Per non parlare degli ospedali mai aperti. Esistono innumerevoli probabilità che questo qualcuno coltivi un’intima, ma mastodontica passione per i luoghi abitati da fantasmi, quelli totalmente vuoti, che attendono con fervore di essere inaugurati, magari per risollevare leggermente il morale a coloro i quali aspettano di trovare un lavoro da un bel po’ di tempo. Però, bisogna capirlo. Come si fa a rinunciare al piacere di camminare per corridoi vuoti, ad ambulatori così incorrotti da incutere patemi d’animo se solo ci si arrischia a sfiorarli, a pavimenti così puliti e lustrati da poter mangiare per terra? Del resto, così tanta efficienza e pulizia non potrebbero mai essere sprecate per curare persone, che a malapena riescono a respirare, che sono sull’orlo della vita e ad un passo dalla morte. È molto più esilarante assistere al teatro tragico di carovane di macchine che ingorgano i drive-in, tutte quante animate dalla flebile speranza di fare un tampone. Non è per niente paragonabile l’orgia di sghignazzi che si prova, comunicando gli esiti dei tamponi a distanza di cinque giorni, quando tutto va bene, o anche una settimana, talvolta dieci giorni. Bisogna prendersela con comodo, non sia mai che ci si stanchi, per carità. Anche perché, assumere personale che provveda a ciò è una soluzione troppo complessa, e soprattutto, come si fa ad abdicare alla sadica voluttà di recingere le persone in casa, a mo’ di arresti domiciliari, e farle soffrire tutte, estenuarle con petulanti dubbi riguardo alla loro positività o meno?

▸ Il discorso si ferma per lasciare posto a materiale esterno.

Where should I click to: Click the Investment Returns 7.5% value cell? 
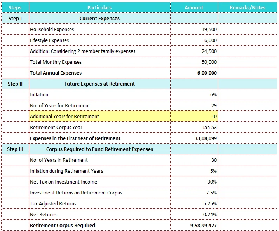pos(194,193)
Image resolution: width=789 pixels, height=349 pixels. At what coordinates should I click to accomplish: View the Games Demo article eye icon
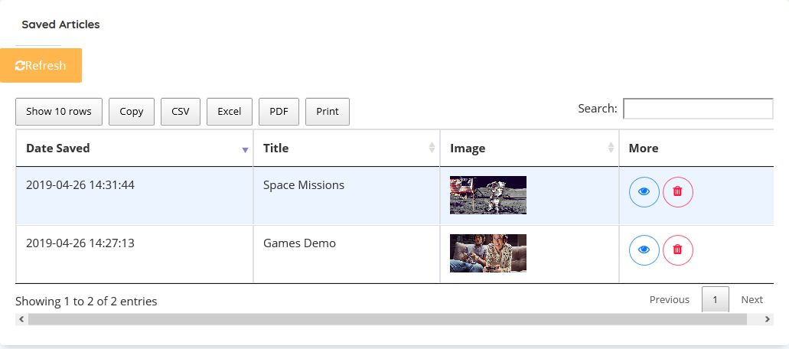pos(644,250)

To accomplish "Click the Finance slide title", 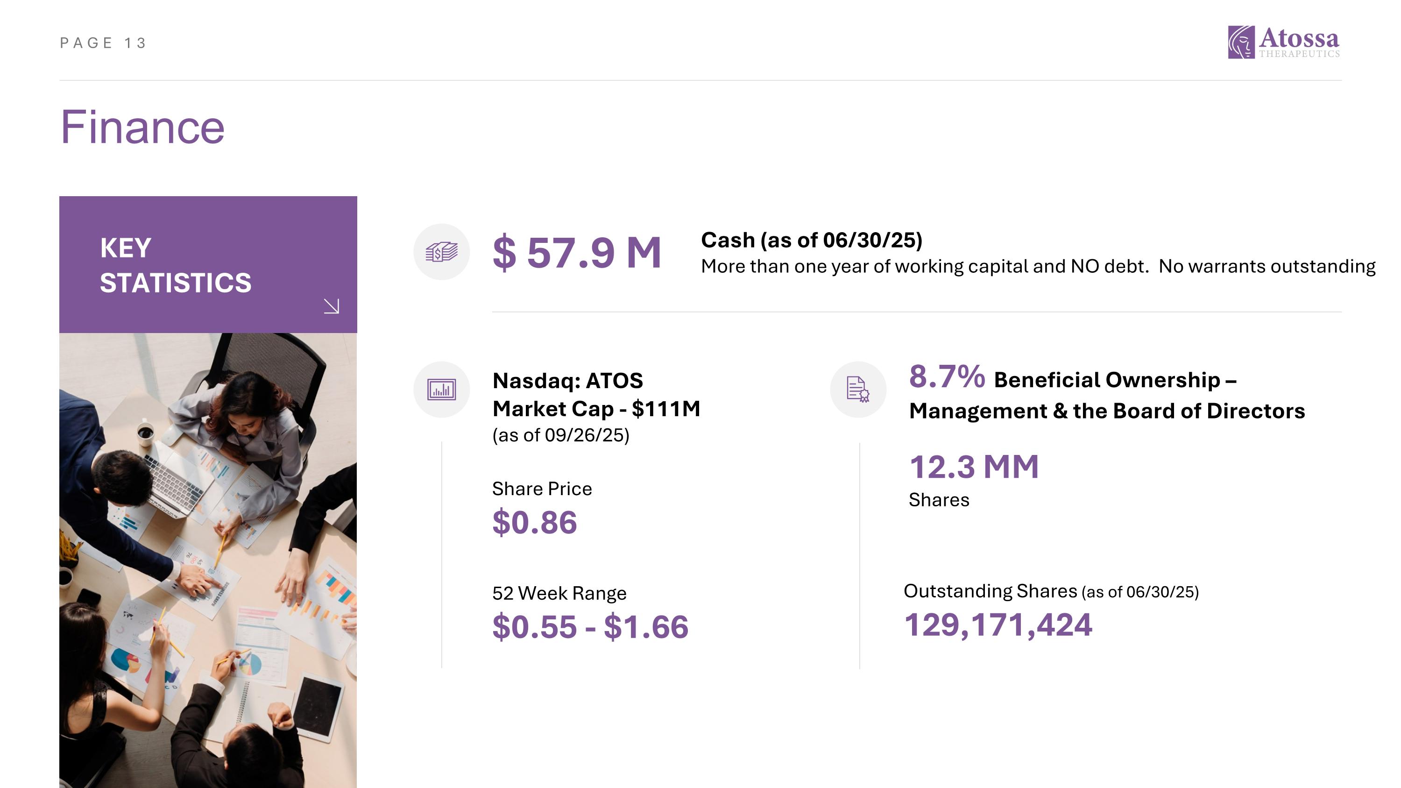I will click(142, 127).
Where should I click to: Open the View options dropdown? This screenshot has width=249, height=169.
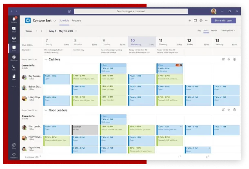228,31
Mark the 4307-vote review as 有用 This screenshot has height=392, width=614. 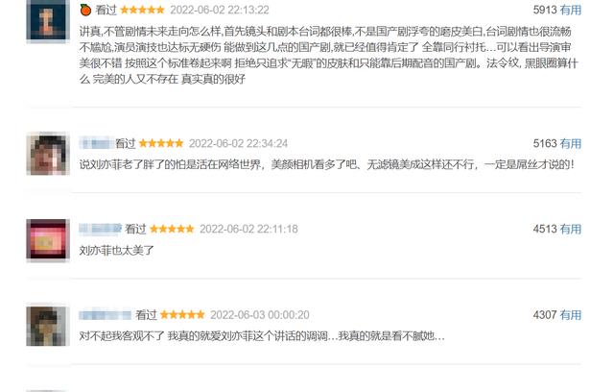[x=570, y=315]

Ma no, in fondo è molto più comodo sillabare ordini che trafiggano l’economia, che la carbonizzino del tutto, è un equestre gioco da ragazzi adagiarsi nell’alveo di un titanico egocentrismo, che scopre la sua più brulicante espressione in ordinanze che hanno ancor meno senso dell’esistenza di alcuni esseri umani; per esempio, i no-mask.

Perché nessuno il cui cervello sia dotato di qualche neurone ha l’ardire di negare la letalità del virus, nessuno contravviene al sacrosanto obbligo di indossare la mascherina, ma è anche vero che deprivare i ragazzi dell’istruzione, costringendoli ad apprendere nozioni fondamentali attraverso il freddo schermo di un computer, imporre di chiudere bar e ristoranti ad orari ad libitum, come se il Covid-19 circolasse solo di notte, rimanere inerti a fronte della pantomima funerea della sanità, è la plastica rappresentazione dell’operato di un Mangiafuoco, che muove le sue marionette goffamente, e pian piano le incenerisce, facendole morire.

«La vita non è che un’ombra che cammina; un povero commediante, che si pavoneggia e si agita, sulla scena del mondo, per la sua ora, e poi non se ne parla più; una favola raccontata da uno sciocco, piena di strepito e di furore, ma senza significato alcuno».